Task 1: Quote the passage on racism from "I remember where" up to and including "friends to me.".

** start of Excerpted passage **

‘It’s Hard to See Racism When You’re White’
Fox News reports that “The Un-Fair Campaign addresses what it calls ‘white privilege’ with billboards, posters and online videos assigning guilt to people with taglines like, ‘Is white skin really fair skin?’ and ‘I am a white man. That’s unfair.’ The ads are plastered across a city where 90 percent of the population is Caucasian.”
I agree. It is hard to see racism when you’re ‘white,’ but being ‘white’ doesn’t make someone a racist.
I remember where I was and what I was doing when I encountered my first experience with racial bigotry, a more accurate term than ‘racism.’ I was in the 7th grade. We walked home from school – a two-mile trek. The barber shop was on the way. I stopped to get a haircut. While in the chair, three black girls saw me and began knocking on the window to get my attention. They waved and giggled. Vadie Ann, Marlas, and Rosemary were new friends to me.

** end of Excerpted passage **
** start of Exercise input **

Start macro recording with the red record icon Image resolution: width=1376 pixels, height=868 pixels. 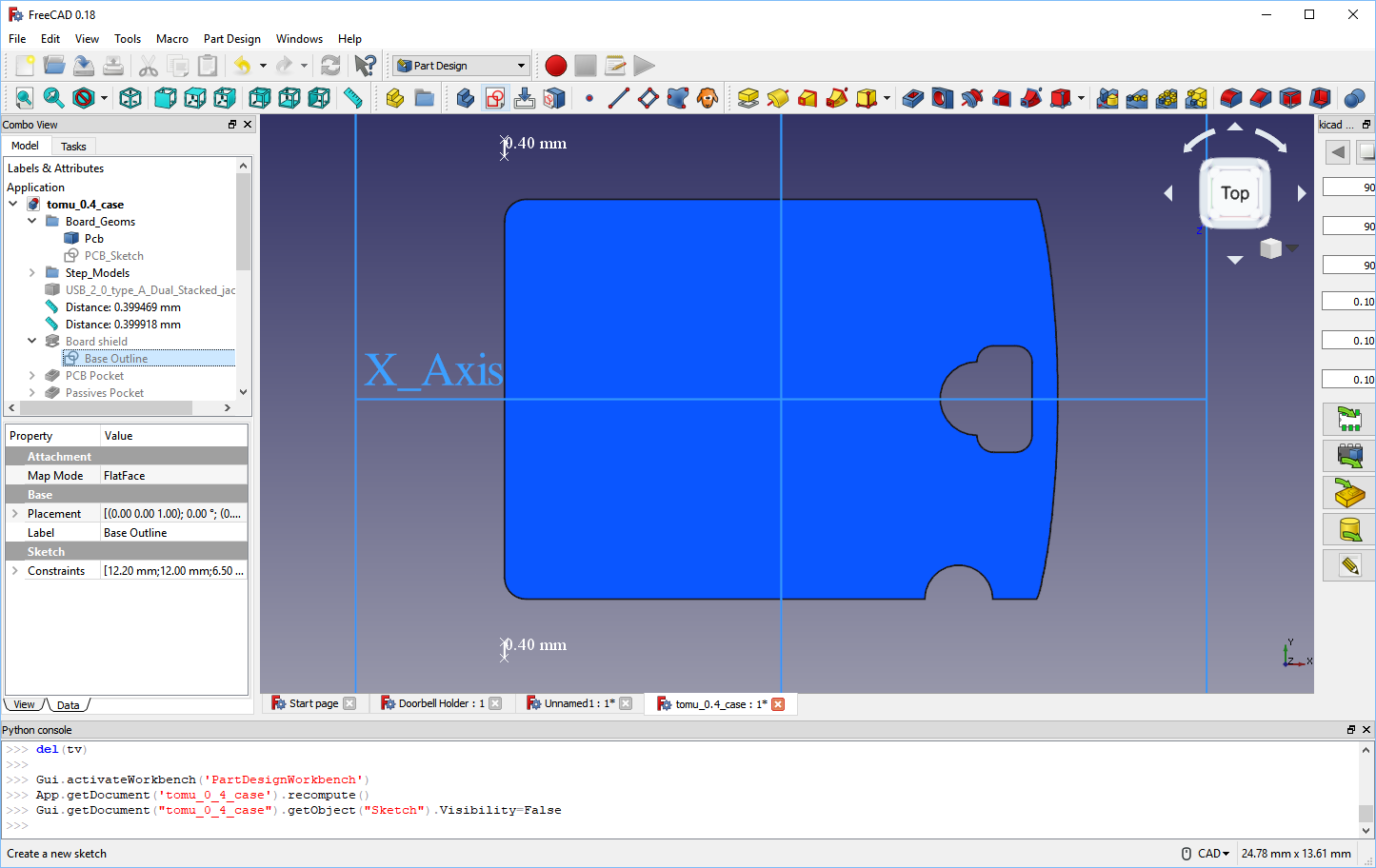coord(555,65)
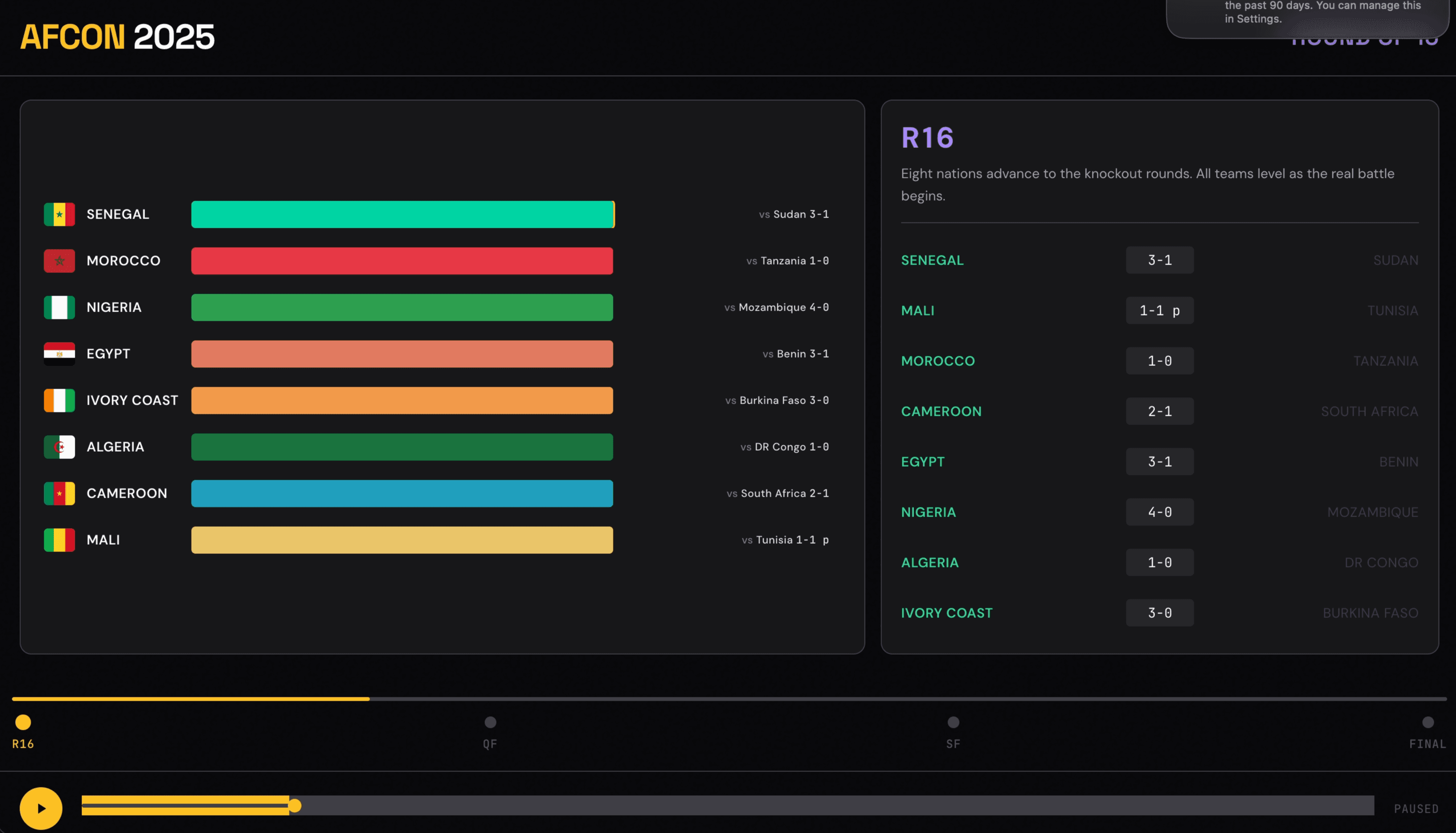Select the SF stage marker dot
The width and height of the screenshot is (1456, 833).
coord(952,723)
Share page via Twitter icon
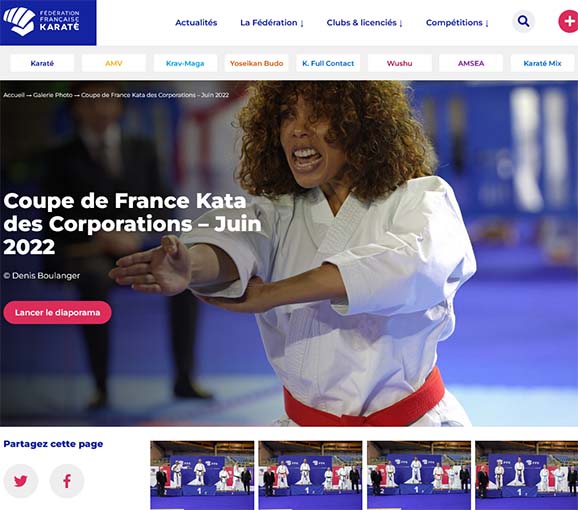The width and height of the screenshot is (578, 510). point(21,481)
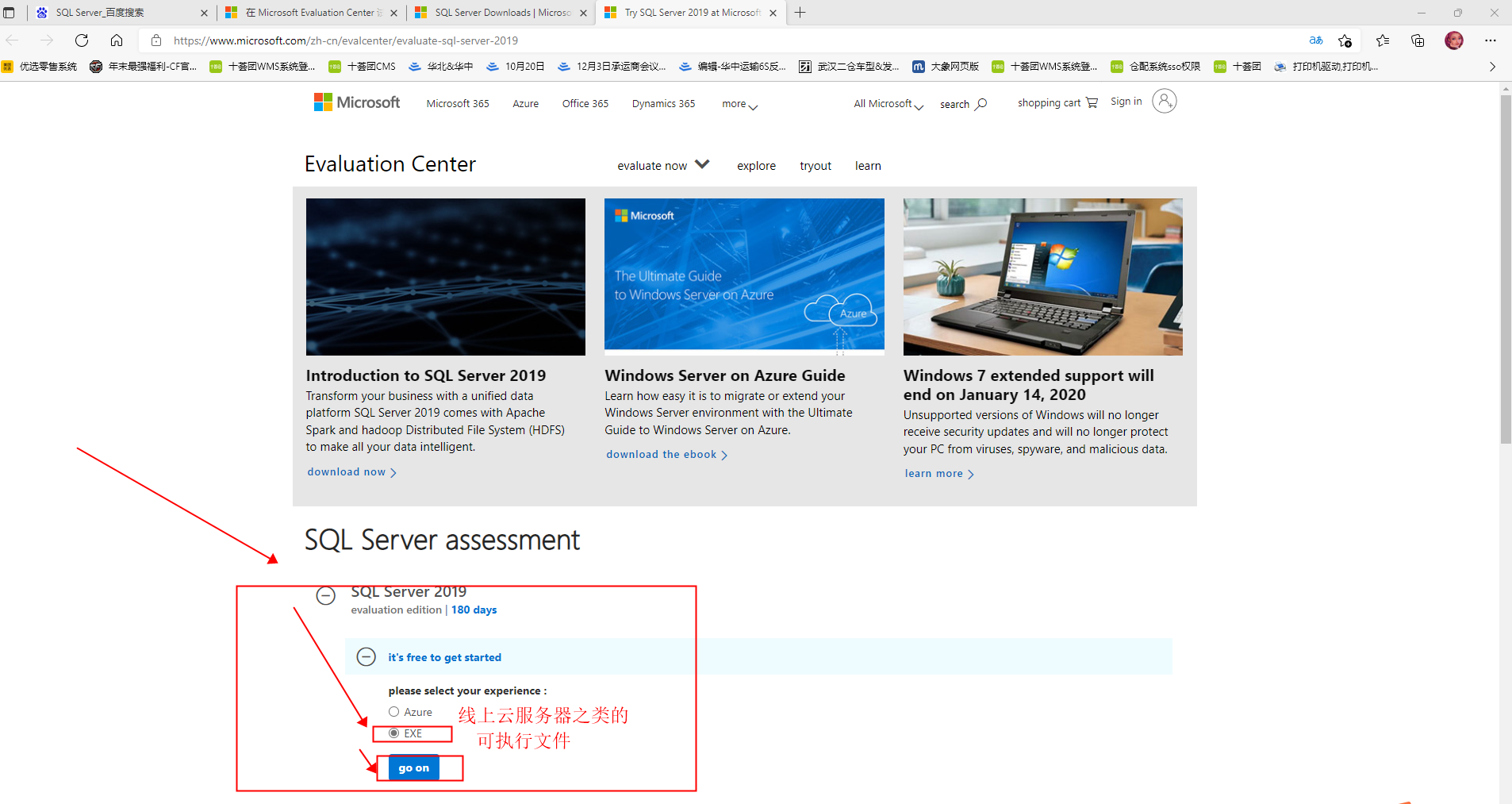
Task: Click the browser home icon
Action: pos(117,40)
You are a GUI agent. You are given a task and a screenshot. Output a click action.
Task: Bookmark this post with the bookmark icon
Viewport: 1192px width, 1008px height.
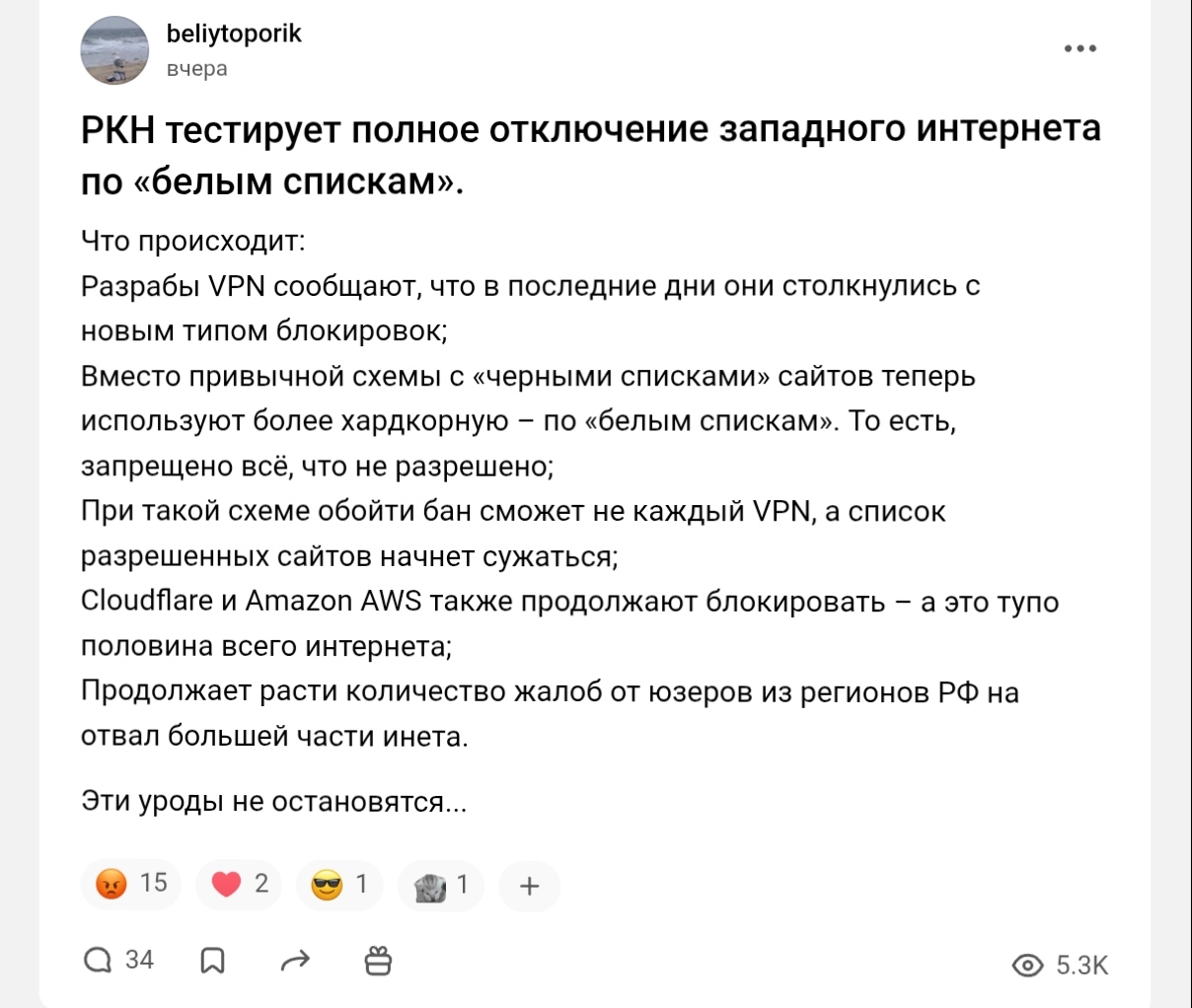tap(212, 961)
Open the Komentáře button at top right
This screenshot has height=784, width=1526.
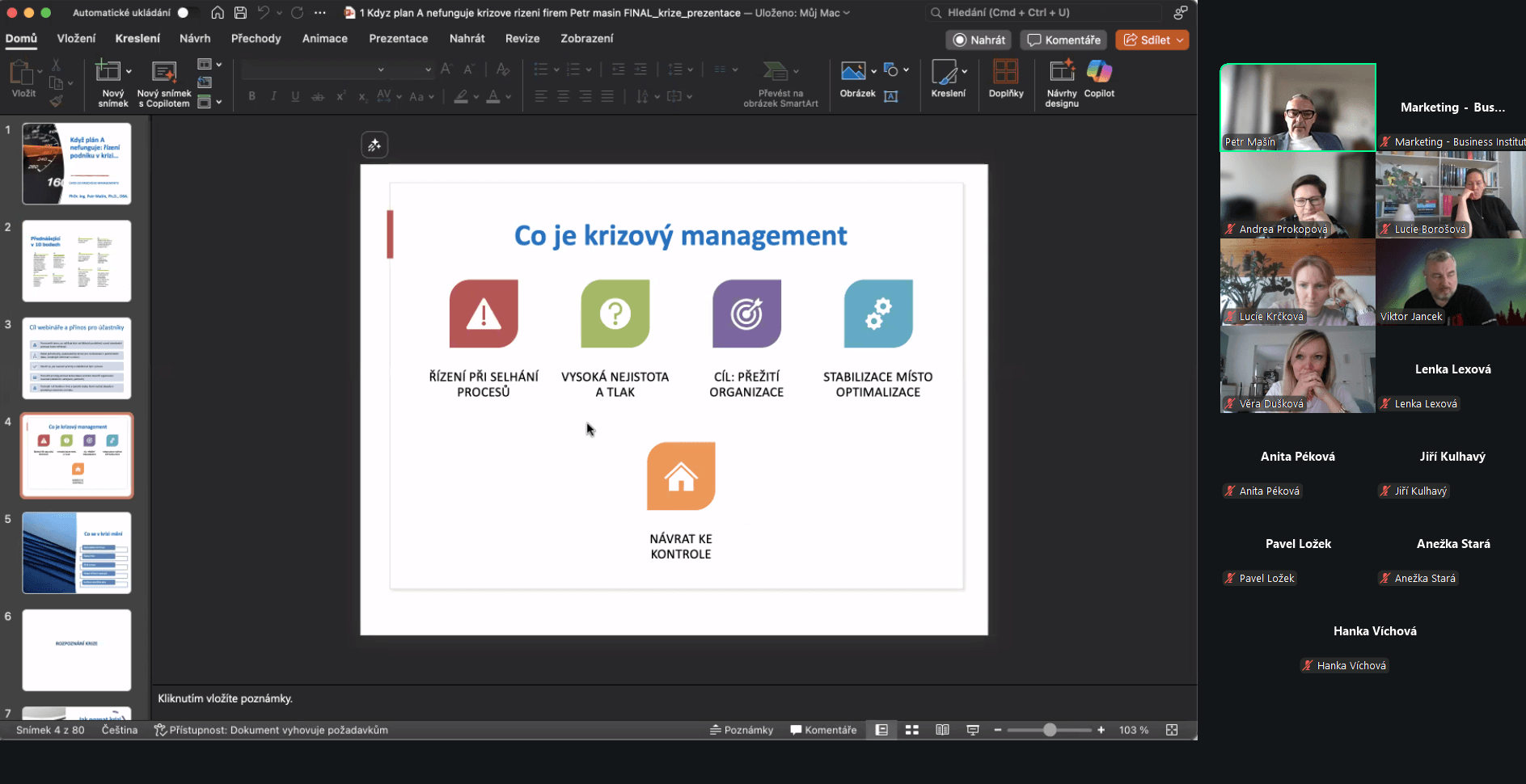pos(1063,40)
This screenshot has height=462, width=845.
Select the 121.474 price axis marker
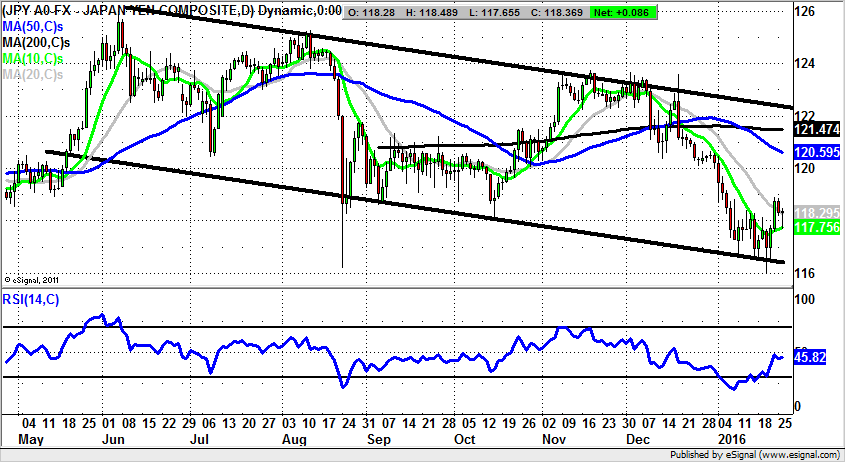pyautogui.click(x=814, y=130)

** end of Exercise input **

Task 2: Rewrite the listing from the line with "You are a GUI" up to and including its final line, changing "screenshot" to "capture" and keeping everything else as it is. Leave out the pictures.

Exercise result 1:
I remember where I was and what I was doing when I encountered my first experience with racial bigotry, a more accurate term than ‘racism.’ I was in the 7th grade. We walked home from school – a two-mile trek. The barber shop was on the way. I stopped to get a haircut. While in the chair, three black girls saw me and began knocking on the window to get my attention. They waved and giggled. Vadie Ann, Marlas, and Rosemary were new friends to me.

Exercise result 2:
You are a GUI agent. You are given a task and a capture. Output a click action.
Task: Bookmark this post with the bookmark icon
Viewport: 1192px width, 1008px height.
tap(212, 961)
Open the Komentáře button at top right
This capture has height=784, width=1526.
pos(1063,40)
This capture has height=462, width=845.
Select the 121.474 price axis marker
pyautogui.click(x=814, y=130)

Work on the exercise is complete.